La dramática situación que atraviesan los operarios de la planta La China de Granja Tres Arroyos, en Concepción del Uruguay, ingresó en una fase de máxima tensión. Ante la absoluta falta de respuestas concretas por parte de la patronal y la alarmante inacción del gobierno provincial, la asamblea de empleados resolvió intensificar las medidas de fuerza, activar el fondo de huelga y conformar una comisión de lucha para coordinar las próximas acciones de protesta. La paralización del establecimiento ya se transformó en una verdadera emergencia social que golpea de forma directa a casi mil familias entrerrianas.
El conflicto, que mantiene en vilo a toda la región del litoral bonaerense y entrerriano, se encuentra empantanado en un limbo legal y económico insostenible. Según denunciaron los propios trabajadores y refrendaron las autoridades del Sindicato de la Carne, los operarios se encuentran formalmente bajo contrato vigente pero con una empresa que cerró sus puertas y no abona los haberes correspondientes. La firma adeuda gran parte del salario de abril, la totalidad de los haberes de mayo y el correspondiente aguinaldo, tras haber incumplido sistemáticamente los esquemas de pago que se habían comprometido a sostener.
«Nos vienen diciendo que tengamos paciencia, pero no hay ninguna información, ni positiva ni negativa«, manifestaron con desesperación los empleados de la planta de faena, quienes exigieron definiciones urgentes tanto a los directivos de la firma avícola como a los estamentos sindicales y gubernamentales que intervienen en las negociaciones. Con un pasivo estimado en u$s350 millones y bajo un procedimiento preventivo de crisis, el gigante avícola mantiene su producción totalmente frenada, arrastrando en su caída a transportistas, integrados, proveedores y al comercio local de Concepción del Uruguay.

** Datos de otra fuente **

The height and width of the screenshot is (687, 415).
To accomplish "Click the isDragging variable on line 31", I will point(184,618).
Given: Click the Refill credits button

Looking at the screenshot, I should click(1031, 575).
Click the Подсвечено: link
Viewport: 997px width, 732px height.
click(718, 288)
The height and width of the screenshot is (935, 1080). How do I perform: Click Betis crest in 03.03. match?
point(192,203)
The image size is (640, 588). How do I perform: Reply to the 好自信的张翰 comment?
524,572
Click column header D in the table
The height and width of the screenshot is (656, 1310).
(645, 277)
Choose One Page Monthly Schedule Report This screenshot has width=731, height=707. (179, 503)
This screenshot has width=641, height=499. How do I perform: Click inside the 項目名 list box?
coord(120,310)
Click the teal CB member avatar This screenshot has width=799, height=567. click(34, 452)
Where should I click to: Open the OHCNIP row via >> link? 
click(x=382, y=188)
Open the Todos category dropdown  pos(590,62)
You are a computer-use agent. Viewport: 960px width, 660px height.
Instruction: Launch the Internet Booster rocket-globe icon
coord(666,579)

La respuesta de los trabajadores ante la falta de certezas será la movilización en el espacio público. Para este martes, a partir de las 10:00 horas, se convocó a una concentración y volanteada en la plaza del Centro Cívico con el objetivo de visibilizar el reclamo ante la comunidad. Desde allí, la columna se movilizará hacia la sede del sindicato para formalizar la entrega de un petitorio exigiendo la inmediata operativización del fondo de huelga por parte de la Federación nacional, una herramienta de auxilio financiero que se vuelve vital para garantizar el sustento alimentario mínimo de las familias afectadas.
La crisis de Granja Tres Arroyos expone una vez más las devastadoras consecuencias de la desregulación económica y la falta de políticas de preservación del empleo industrial por parte de las administraciones nacional y provincial. Mientras los funcionarios provinciales dilatan las audiencias y evitan aplicar sanciones efectivas a la empresa por los incumplimientos salariales, son los eslabones más débiles de la cadena productiva quienes deben recurrir a la solidaridad y a la resistencia colectiva para defender su fuente de sustento ante la alarmante pasividad estatal.